SOURCE TEXT:
Is this our task at all?

> +	if (!infmt) {
> +		in->pix.pixelformat = V4L2_PIX_FMT_RGB24;
> +		infmt = ipu_ic_get_format(V4L2_PIX_FMT_RGB24);
> +	}
> +	if (!outfmt) {
> +		out->pix.pixelformat = V4L2_PIX_FMT_RGB24;
> +		outfmt = ipu_ic_get_format(V4L2_PIX_FMT_RGB24);
> +	}
> +
> +	if (!in->pix.width || !in->pix.height) {
> +		in->pix.width = 640;
> +		in->pix.height = 480;
> +	}
> +	if (!out->pix.width || !out->pix.height) {
> +		out->pix.width = 640;
> +		out->pix.height = 480;
> +	}
> +
> +	/* image converter does not handle fields */
> +	in->pix.field = out->pix.field = V4L2_FIELD_NONE;

Why not? The scaler can scale alternate top/bottom fields no problem.

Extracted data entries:

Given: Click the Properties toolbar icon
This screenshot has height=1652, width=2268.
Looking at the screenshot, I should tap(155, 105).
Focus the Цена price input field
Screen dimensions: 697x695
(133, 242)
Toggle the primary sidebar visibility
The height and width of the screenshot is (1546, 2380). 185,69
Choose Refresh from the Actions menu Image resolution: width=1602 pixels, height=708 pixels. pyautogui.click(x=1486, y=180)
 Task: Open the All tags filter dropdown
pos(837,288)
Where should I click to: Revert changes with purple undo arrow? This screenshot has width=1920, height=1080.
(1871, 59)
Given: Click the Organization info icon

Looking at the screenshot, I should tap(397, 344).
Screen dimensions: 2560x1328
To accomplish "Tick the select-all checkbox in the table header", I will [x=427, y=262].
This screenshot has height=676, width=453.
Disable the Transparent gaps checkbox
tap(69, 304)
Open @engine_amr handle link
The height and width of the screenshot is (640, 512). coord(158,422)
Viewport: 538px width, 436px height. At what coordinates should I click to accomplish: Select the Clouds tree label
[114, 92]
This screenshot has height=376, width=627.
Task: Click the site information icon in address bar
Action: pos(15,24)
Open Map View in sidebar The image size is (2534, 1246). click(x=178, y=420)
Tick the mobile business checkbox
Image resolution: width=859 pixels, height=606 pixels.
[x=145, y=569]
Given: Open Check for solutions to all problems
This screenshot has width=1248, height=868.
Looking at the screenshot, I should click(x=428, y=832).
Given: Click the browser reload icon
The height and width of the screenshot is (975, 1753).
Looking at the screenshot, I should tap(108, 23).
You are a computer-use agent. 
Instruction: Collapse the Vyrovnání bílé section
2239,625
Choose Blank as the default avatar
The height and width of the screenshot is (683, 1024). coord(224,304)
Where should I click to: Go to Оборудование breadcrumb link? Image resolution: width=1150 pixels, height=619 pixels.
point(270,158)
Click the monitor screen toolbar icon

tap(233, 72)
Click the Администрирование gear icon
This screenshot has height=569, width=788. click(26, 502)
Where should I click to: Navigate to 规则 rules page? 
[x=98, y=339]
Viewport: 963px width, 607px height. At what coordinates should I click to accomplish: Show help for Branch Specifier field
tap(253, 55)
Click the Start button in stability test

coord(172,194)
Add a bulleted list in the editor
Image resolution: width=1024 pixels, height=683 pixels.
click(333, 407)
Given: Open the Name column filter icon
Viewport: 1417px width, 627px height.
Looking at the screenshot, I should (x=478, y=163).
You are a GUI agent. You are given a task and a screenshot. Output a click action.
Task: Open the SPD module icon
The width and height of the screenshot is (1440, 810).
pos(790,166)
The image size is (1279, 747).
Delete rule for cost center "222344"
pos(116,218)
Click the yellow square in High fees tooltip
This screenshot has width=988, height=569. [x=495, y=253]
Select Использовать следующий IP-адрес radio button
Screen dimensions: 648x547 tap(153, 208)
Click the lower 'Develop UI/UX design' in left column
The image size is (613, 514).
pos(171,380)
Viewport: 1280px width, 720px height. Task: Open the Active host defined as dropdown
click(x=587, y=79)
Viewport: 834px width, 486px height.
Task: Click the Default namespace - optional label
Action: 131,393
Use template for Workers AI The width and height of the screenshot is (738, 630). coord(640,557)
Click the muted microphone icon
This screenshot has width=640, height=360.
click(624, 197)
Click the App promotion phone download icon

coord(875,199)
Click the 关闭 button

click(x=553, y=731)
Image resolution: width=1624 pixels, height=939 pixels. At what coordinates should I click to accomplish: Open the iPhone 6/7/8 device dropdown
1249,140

YOUR OBJECTIVE: For each statement, say whether it agrees with the code review excerpt, answering yes or no and quoting the deciding words. 1. A missing input width or height is set to 640 by 480. 2. A missing output format falls back to V4L2_PIX_FMT_RGB24. 3. The reviewer accepts that the scaler cannot work with fields.

RESULT FOR THIS EXERCISE:
1. Yes: "in->pix.width = 640;" and "in->pix.height = 480;"
2. Yes: "out->pix.pixelformat = V4L2_PIX_FMT_RGB24;"
3. No: "Why not? The scaler can scale alternate top/bottom fields no problem."